Reproduce all of the rows below verbatim, line for line.

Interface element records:
---*---

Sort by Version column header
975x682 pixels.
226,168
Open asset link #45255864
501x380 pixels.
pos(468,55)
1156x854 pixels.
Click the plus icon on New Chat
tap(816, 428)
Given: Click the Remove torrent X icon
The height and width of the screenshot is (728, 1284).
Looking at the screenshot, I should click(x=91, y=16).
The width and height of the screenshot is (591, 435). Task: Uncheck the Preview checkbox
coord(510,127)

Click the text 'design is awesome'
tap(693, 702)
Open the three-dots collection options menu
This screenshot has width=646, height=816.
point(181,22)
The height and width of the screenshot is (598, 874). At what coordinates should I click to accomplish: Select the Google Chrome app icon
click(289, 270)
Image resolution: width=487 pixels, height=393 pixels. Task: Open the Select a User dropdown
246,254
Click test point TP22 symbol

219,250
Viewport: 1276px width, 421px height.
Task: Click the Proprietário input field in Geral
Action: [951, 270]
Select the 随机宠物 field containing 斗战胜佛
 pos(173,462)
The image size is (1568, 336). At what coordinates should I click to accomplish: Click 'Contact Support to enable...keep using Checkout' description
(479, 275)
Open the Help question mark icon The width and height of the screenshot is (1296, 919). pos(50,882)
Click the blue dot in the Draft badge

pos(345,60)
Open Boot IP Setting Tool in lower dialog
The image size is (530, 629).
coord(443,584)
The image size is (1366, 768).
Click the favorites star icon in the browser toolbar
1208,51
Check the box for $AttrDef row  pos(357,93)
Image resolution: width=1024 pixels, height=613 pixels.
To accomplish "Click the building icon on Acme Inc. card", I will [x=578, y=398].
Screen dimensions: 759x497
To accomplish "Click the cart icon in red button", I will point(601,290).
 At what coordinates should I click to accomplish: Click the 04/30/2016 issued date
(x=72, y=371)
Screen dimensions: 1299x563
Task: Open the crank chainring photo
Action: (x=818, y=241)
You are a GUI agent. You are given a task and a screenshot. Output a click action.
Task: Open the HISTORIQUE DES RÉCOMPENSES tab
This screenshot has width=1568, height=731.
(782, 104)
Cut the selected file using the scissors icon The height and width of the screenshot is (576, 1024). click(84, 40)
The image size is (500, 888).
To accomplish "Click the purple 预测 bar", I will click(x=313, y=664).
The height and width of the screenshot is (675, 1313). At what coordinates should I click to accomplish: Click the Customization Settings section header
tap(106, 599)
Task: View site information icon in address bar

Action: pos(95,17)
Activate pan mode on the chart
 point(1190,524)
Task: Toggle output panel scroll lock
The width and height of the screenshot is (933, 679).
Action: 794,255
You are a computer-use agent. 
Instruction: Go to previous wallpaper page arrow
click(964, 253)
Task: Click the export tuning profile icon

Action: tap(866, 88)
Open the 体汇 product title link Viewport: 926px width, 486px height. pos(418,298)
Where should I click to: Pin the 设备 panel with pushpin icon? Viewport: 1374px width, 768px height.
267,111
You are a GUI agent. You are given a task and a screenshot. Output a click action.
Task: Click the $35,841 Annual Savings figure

---*---

◆ Exercise answer
Sort by Version column header
975x682 pixels.
226,168
Open asset link #45255864
501x380 pixels.
pos(468,55)
1156x854 pixels.
Click the plus icon on New Chat
tap(816, 428)
Given: Click the Remove torrent X icon
The height and width of the screenshot is (728, 1284).
Looking at the screenshot, I should click(x=91, y=16).
The width and height of the screenshot is (591, 435). Task: Uncheck the Preview checkbox
coord(510,127)

Click the text 'design is awesome'
tap(693, 702)
Open the three-dots collection options menu
This screenshot has width=646, height=816.
point(181,22)
The height and width of the screenshot is (598, 874). At what coordinates should I click to accomplish: Select the Google Chrome app icon
click(289, 270)
Image resolution: width=487 pixels, height=393 pixels. Task: Open the Select a User dropdown
246,254
Click test point TP22 symbol

219,250
Viewport: 1276px width, 421px height.
Task: Click the Proprietário input field in Geral
Action: [951, 270]
Select the 随机宠物 field containing 斗战胜佛
 pos(173,462)
The image size is (1568, 336). At what coordinates should I click to accomplish: Click 'Contact Support to enable...keep using Checkout' description
(479, 275)
Open the Help question mark icon The width and height of the screenshot is (1296, 919). pos(50,882)
Click the blue dot in the Draft badge

pos(345,60)
Open Boot IP Setting Tool in lower dialog
The image size is (530, 629).
coord(443,584)
The image size is (1366, 768).
Click the favorites star icon in the browser toolbar
1208,51
Check the box for $AttrDef row  pos(357,93)
Image resolution: width=1024 pixels, height=613 pixels.
To accomplish "Click the building icon on Acme Inc. card", I will [x=578, y=398].
Screen dimensions: 759x497
To accomplish "Click the cart icon in red button", I will point(601,290).
 At what coordinates should I click to accomplish: Click the 04/30/2016 issued date
(x=72, y=371)
Screen dimensions: 1299x563
Task: Open the crank chainring photo
Action: (x=818, y=241)
You are a GUI agent. You are given a task and a screenshot. Output a click action.
Task: Open the HISTORIQUE DES RÉCOMPENSES tab
This screenshot has width=1568, height=731.
(782, 104)
Cut the selected file using the scissors icon The height and width of the screenshot is (576, 1024). click(84, 40)
The image size is (500, 888).
To accomplish "Click the purple 预测 bar", I will click(x=313, y=664).
The height and width of the screenshot is (675, 1313). At what coordinates should I click to accomplish: Click the Customization Settings section header
tap(106, 599)
Task: View site information icon in address bar

Action: pos(95,17)
Activate pan mode on the chart
 point(1190,524)
Task: Toggle output panel scroll lock
The width and height of the screenshot is (933, 679).
Action: 794,255
You are a computer-use agent. 
Instruction: Go to previous wallpaper page arrow
click(964, 253)
Task: Click the export tuning profile icon

Action: tap(866, 88)
Open the 体汇 product title link Viewport: 926px width, 486px height. pos(418,298)
Where should I click to: Pin the 设备 panel with pushpin icon? Viewport: 1374px width, 768px height.
267,111
You are a GUI agent. You are given a task and a screenshot. Output a click action.
Task: Click the $35,841 Annual Savings figure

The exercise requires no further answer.